→ Task to carry out
When the line with "Task: Click the Add Download Item button" turns up below, begin repeating exactly, and carry on through the line with "You are a computer-use agent."; no pictures go into the copy.

→ Available data
————

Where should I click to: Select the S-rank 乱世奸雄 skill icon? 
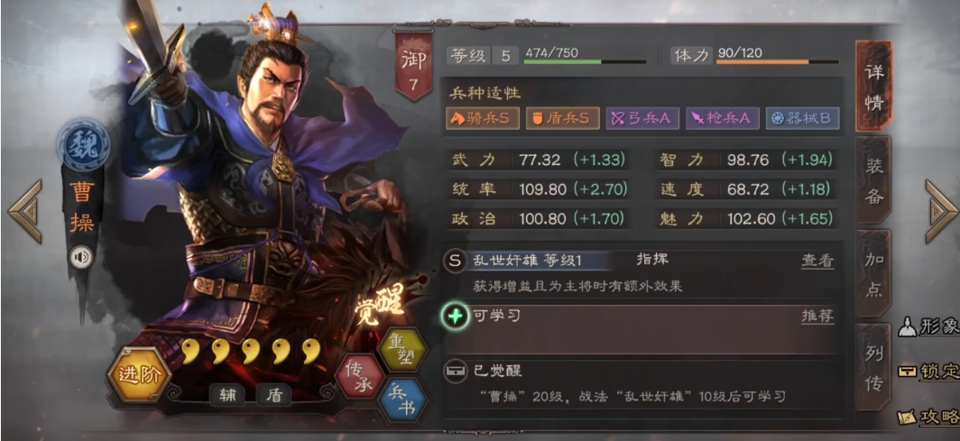point(455,262)
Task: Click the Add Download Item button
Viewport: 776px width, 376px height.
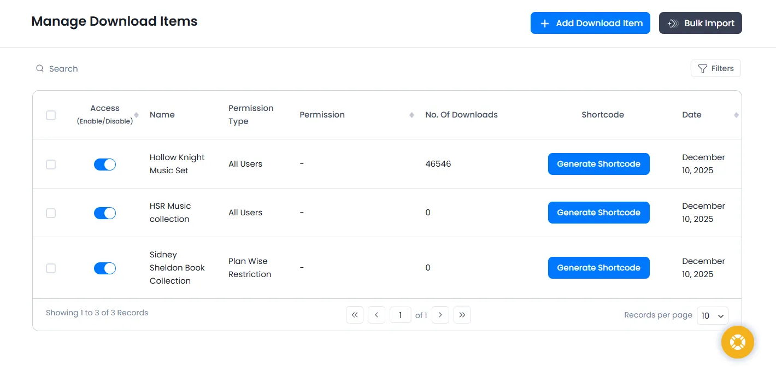Action: click(x=590, y=23)
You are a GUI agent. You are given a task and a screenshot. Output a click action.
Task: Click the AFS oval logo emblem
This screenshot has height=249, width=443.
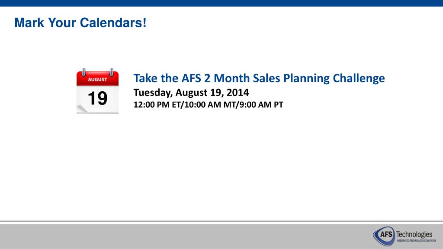pyautogui.click(x=384, y=236)
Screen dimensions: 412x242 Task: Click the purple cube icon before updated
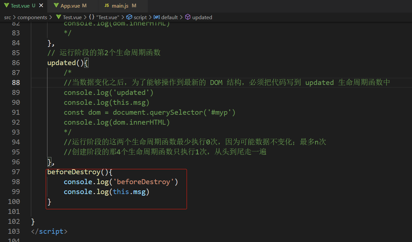(188, 17)
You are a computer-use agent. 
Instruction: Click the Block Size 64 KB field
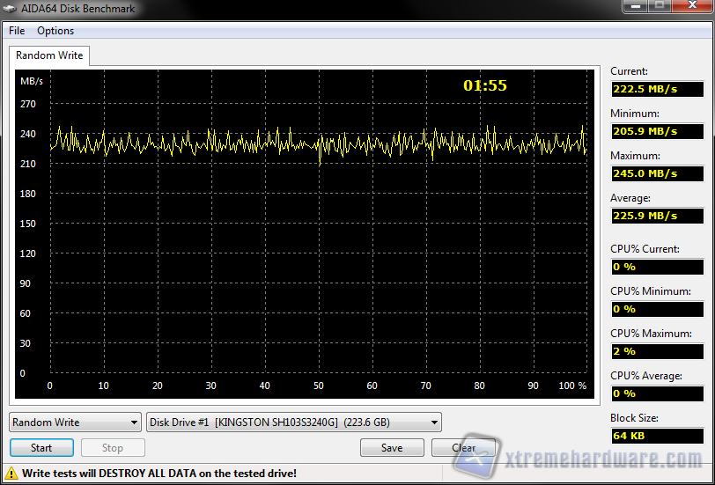pos(656,436)
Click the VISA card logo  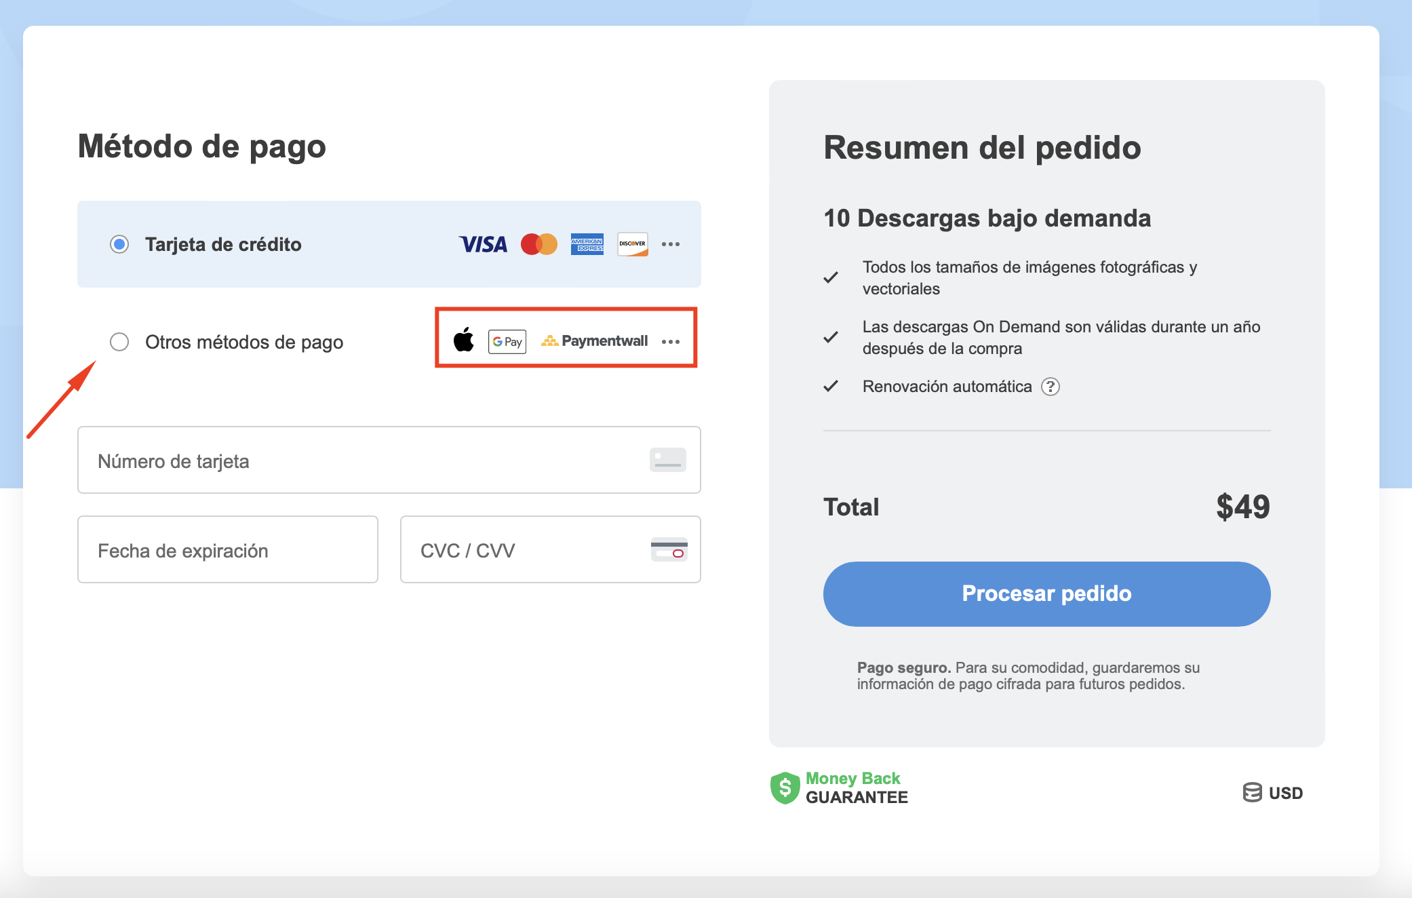click(483, 244)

————

→ Result of the exercise
Task: Click the Add Download Item button
Viewport: 776px width, 376px height.
Action: click(x=590, y=23)
You are a GUI agent. You are given a task and a screenshot. Output a click action.
Task: Click the AFS oval logo emblem
This screenshot has height=249, width=443.
pyautogui.click(x=384, y=236)
Screen dimensions: 412x242 Task: Click the purple cube icon before updated
(188, 17)
You are a computer-use agent. 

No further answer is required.